It didn’t take a clinical psychologist to figure out I was a little down in the dumps last week. No one had done anything wrong, no one had ruined my career, no one had been mean to me or even all that unreasonable. I asked a bunch of companies to pony up millions upon millions of dollars to make my dystopian nightmare come to life and they asked me to provide them a clear look at my vision. Basically, poop or get off the pot.

Unfortunately, the specific poopage they seemed to require would use more resources than little old us happened to have available.

The thing is, just like there are many ways to skin a cat – please don’t skin any cats – it turns out there are also many ways to successfully poop. Neither I nor my publisher knew these mystical ways, this is rare air for us, but people who bring home seven figure salaries from making movies took time to share some basic ones that had worked for them and others. In essence it all boiled down to one thing: shore up our business team.

To that end, allow me to introduce you to Leeaura Lee and Susan Dunaway. They are not here to expand my social media presence or entice barely legal teens ogle my form. Although the former may be a byproduct, the latter is completely useless to a guy who already wakes up next to the cutest patootie in the multiverse.

Instead, they will be honing my various and sundry presentations down to a single topic each and culling anything that doesn’t enhance the whole. I have tried doing this in the past and …. SQUIRREL!
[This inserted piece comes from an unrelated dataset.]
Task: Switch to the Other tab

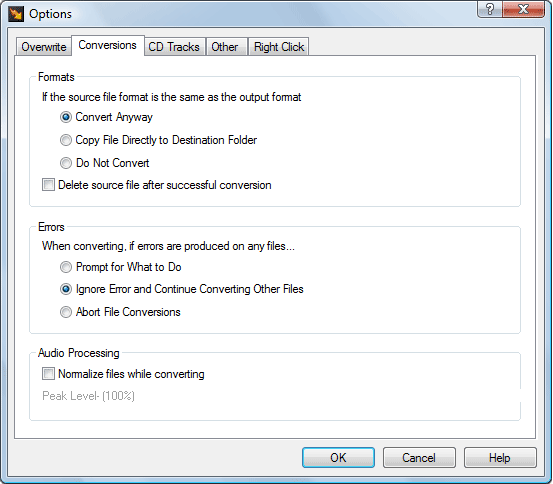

Their efforts should result in some interviews for me but, more importantly, will allow them to do some adulting and meet with venture capitalists and give us a chance to grow my many terrifying beasts into a money making chimera filled petting zoo.
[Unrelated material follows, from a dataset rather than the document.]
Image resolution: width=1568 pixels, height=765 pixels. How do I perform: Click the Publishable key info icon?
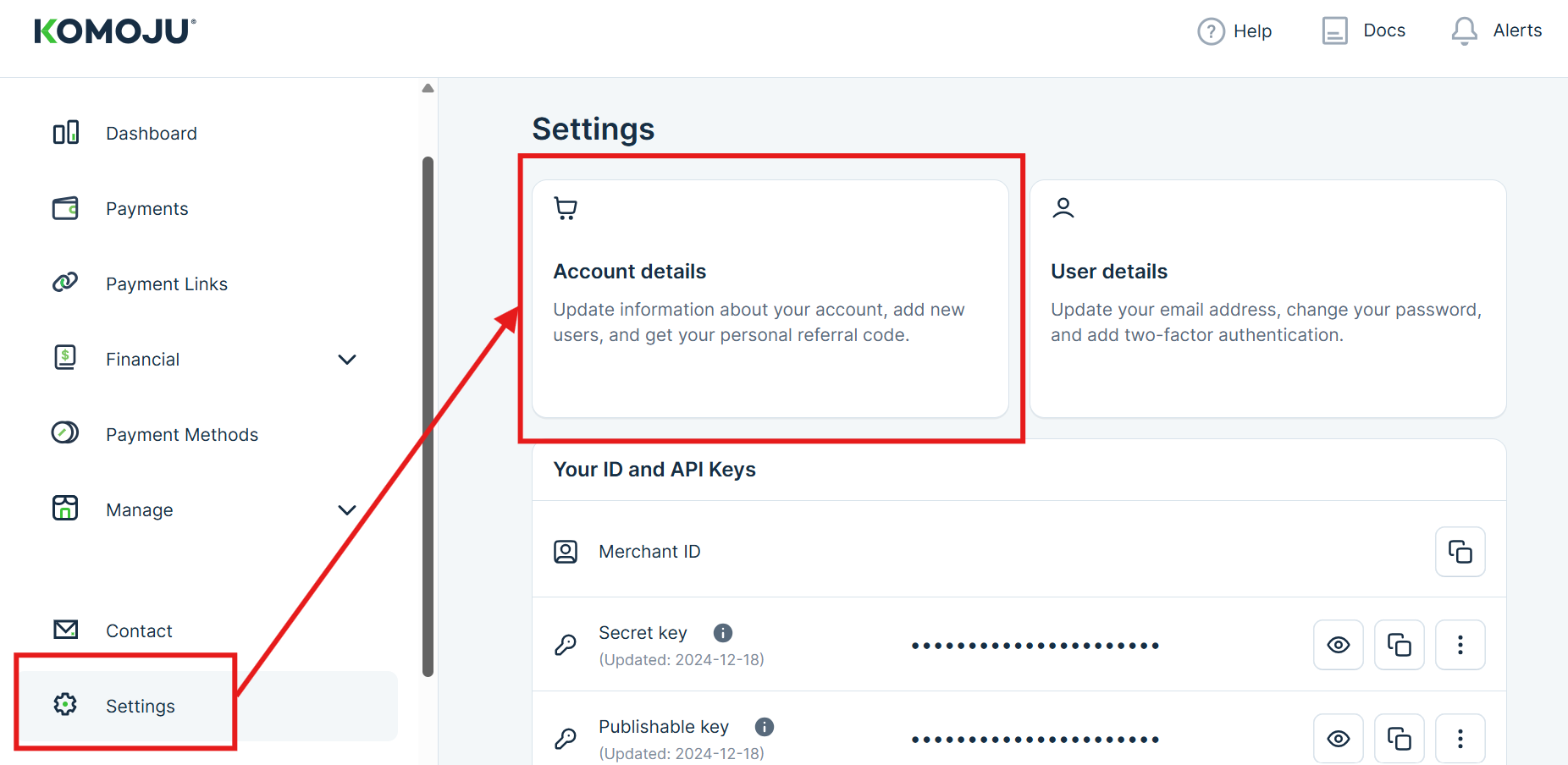[x=764, y=727]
One of the first tools they can use is being able to share the thoughts of respected film and television producers with interested parties.

For example, this is what Garrick Dion, co-executive producer of CAPONE, had to say about The Brittle Riders in his review to our agents.

A very unique tone and world, reminiscent of GUARDIANS OF THE GALAXY meets a MAGNIFICIENT SEVEN/DIRTY DOZEN-type set up, but with a look, flavor, and lexicon all its own. In a world where studios and streamers are looking for IP that’s expansive, both narratively and in terms of ancillary possibilities (prequels, offshoots, video games, etc.), (The Brittle Riders) certainly seems to offer up a number of possibilities.


The world’s favorite tale of a wayward teen who grows up to become its most feared super villain, SPLICE: HIT BIT TECHNOLOGY, just got the most important review in its short life.

Kirkus Reviews has been the industry standard for almost one hundred years. Keeping things simple, the lack of a positive Kirkus Review means no distribution to libraries, major chains, and most mom and pop bookstores. They are a trusted source that reviews new releases and tells people whether or not they should spend their hard earned money on them. Given the whelming number of new releases from indie and mainstream publishers, that has become more important than ever. Just because someone’s grandma said something nice on Amazon doesn’t mean distributors should lay out thousands of dollars to stock shelves with a book nation wide.

SPLICE earned a “recommended” rating. On the Kirkus pyramid, that is a pretty darn good place to be. First a book needs to get a positive review of any sort. The majority don’t.

Then, if that hurdle is cleared, books become accepted, recommended, or starred.

The majority get the first rating (which is an impressive feat on its own), a slim number get recommended (which is where SPLICE is), and a rare few get a star. For our first time even trying I’ll take this happily. So what did Kirkus say?

“McCormick offers a blood-soaked tale of upward mobility … An engaging dark comedy rife with retribution.” – Kirkus Reviews.

Click the link to read the whole, absolutely wonderful, thing.

There’s more burbling beneath the surface, and I will share what I can when I can but, until then, stay safe and sane. I’ve grown fond of most of you.